WHAT THE EXERCISE ASKS »
The output is the lines below from the one with "Linyi Aiwei International" through the one with "浙ICP备2024067534号-3 (558, 2562)", both included, printed exactly and with no other line.

DATA TO EXAMINE »
┌──

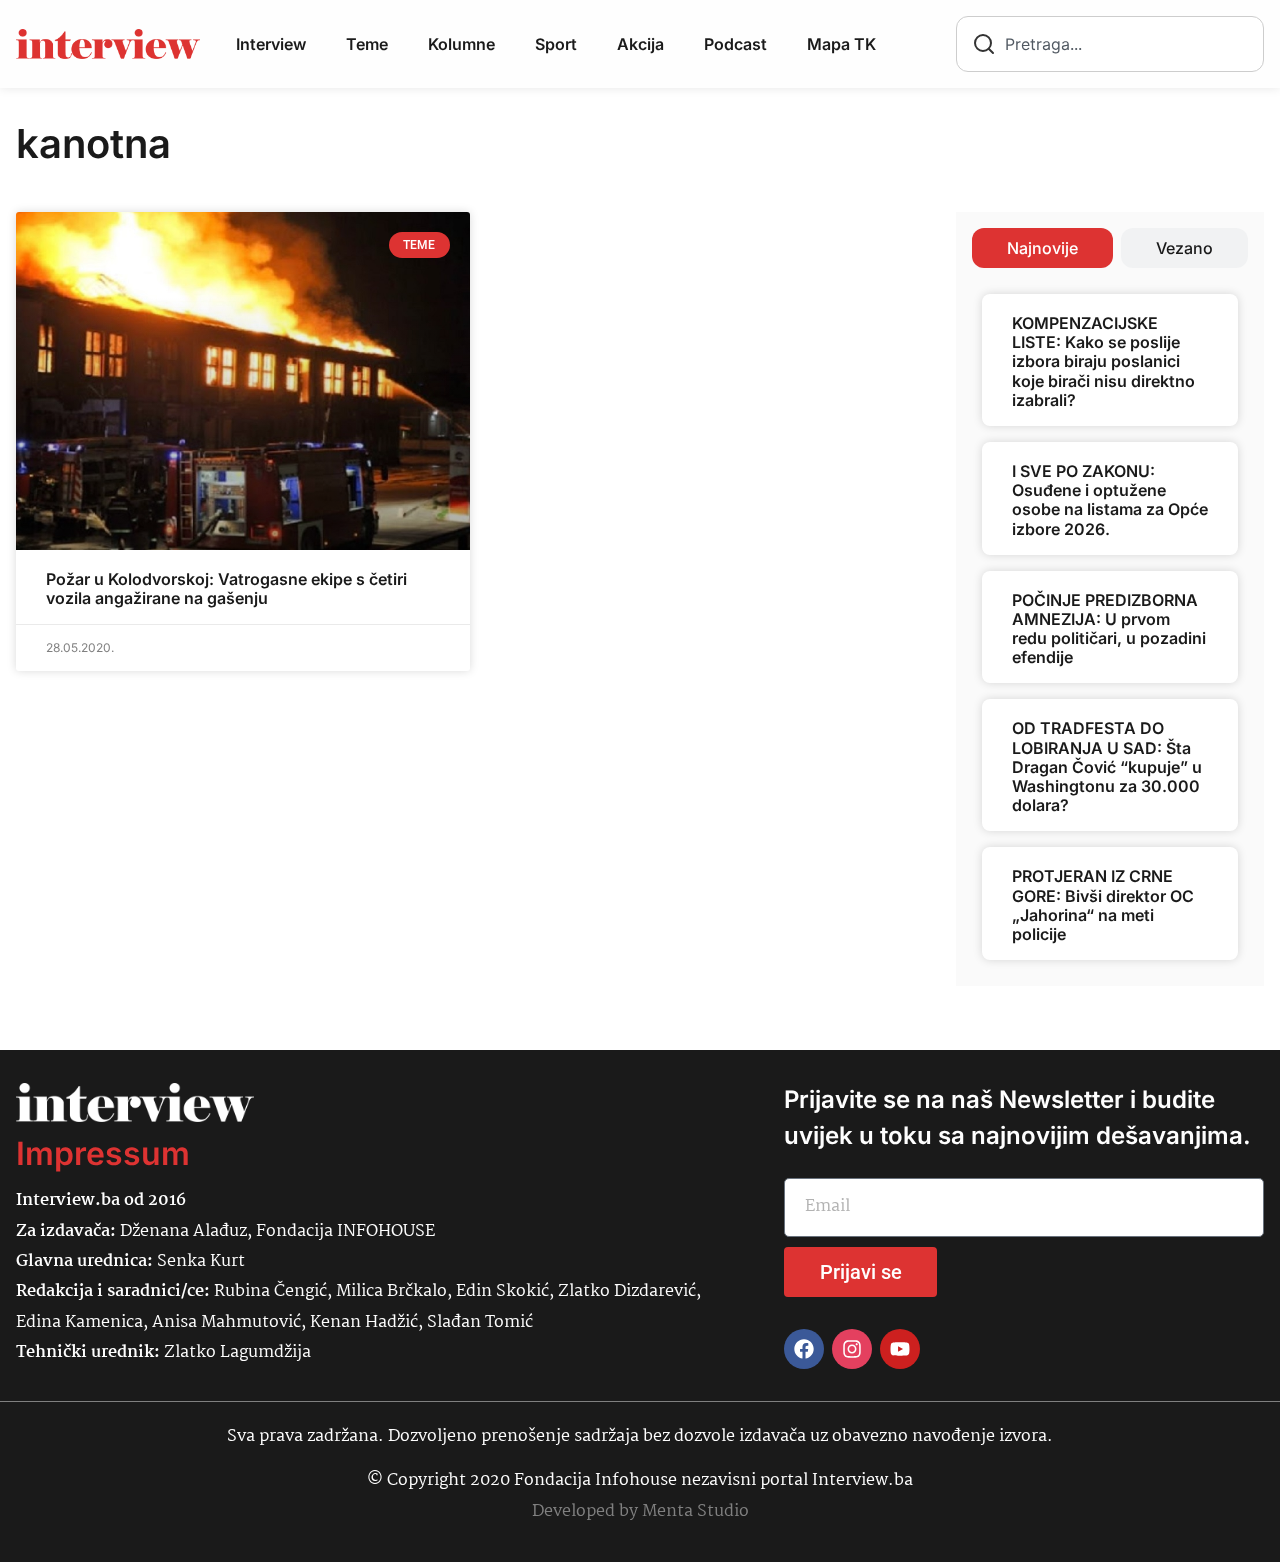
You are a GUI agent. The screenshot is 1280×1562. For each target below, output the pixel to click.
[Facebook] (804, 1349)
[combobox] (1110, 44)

└──
┌──

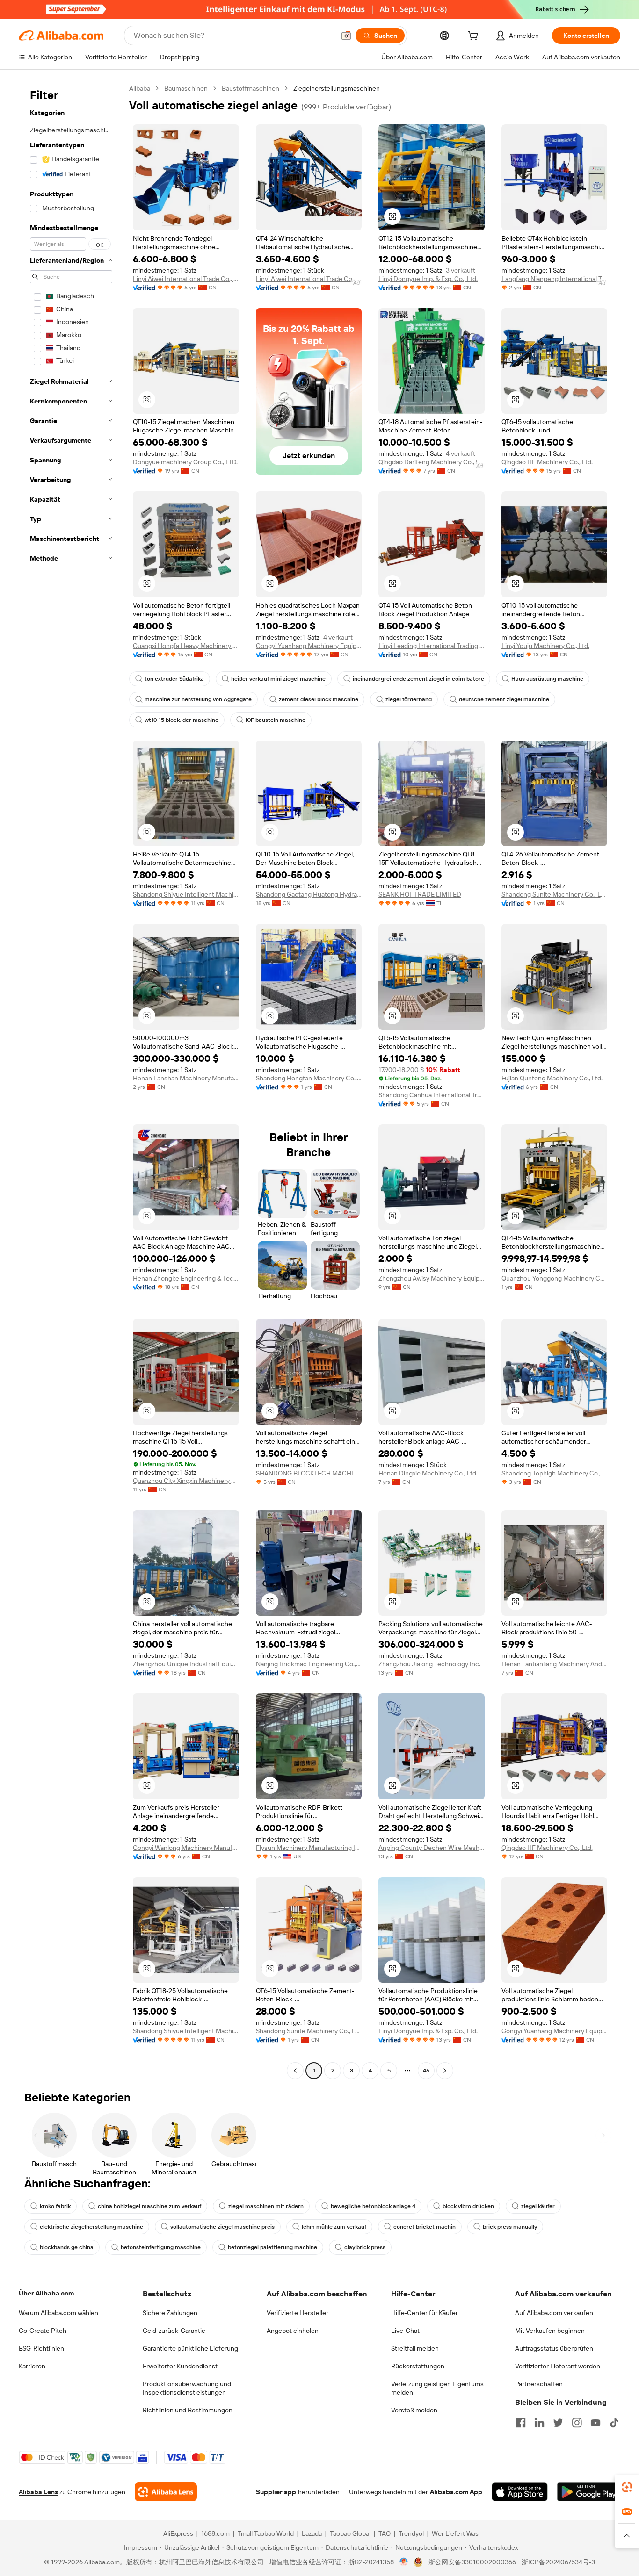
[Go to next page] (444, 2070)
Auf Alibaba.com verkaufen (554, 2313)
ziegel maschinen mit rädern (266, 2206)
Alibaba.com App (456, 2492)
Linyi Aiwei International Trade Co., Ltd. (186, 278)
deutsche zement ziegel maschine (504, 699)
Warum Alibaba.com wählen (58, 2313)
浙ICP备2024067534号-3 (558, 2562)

└──
┌──

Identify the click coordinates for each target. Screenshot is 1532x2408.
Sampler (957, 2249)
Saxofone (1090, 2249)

└──

EXERCISE RESULT »
Linyi Aiwei International Trade Co., Ltd. (186, 278)
deutsche zement ziegel maschine (504, 699)
Warum Alibaba.com wählen (58, 2313)
浙ICP备2024067534号-3 (558, 2562)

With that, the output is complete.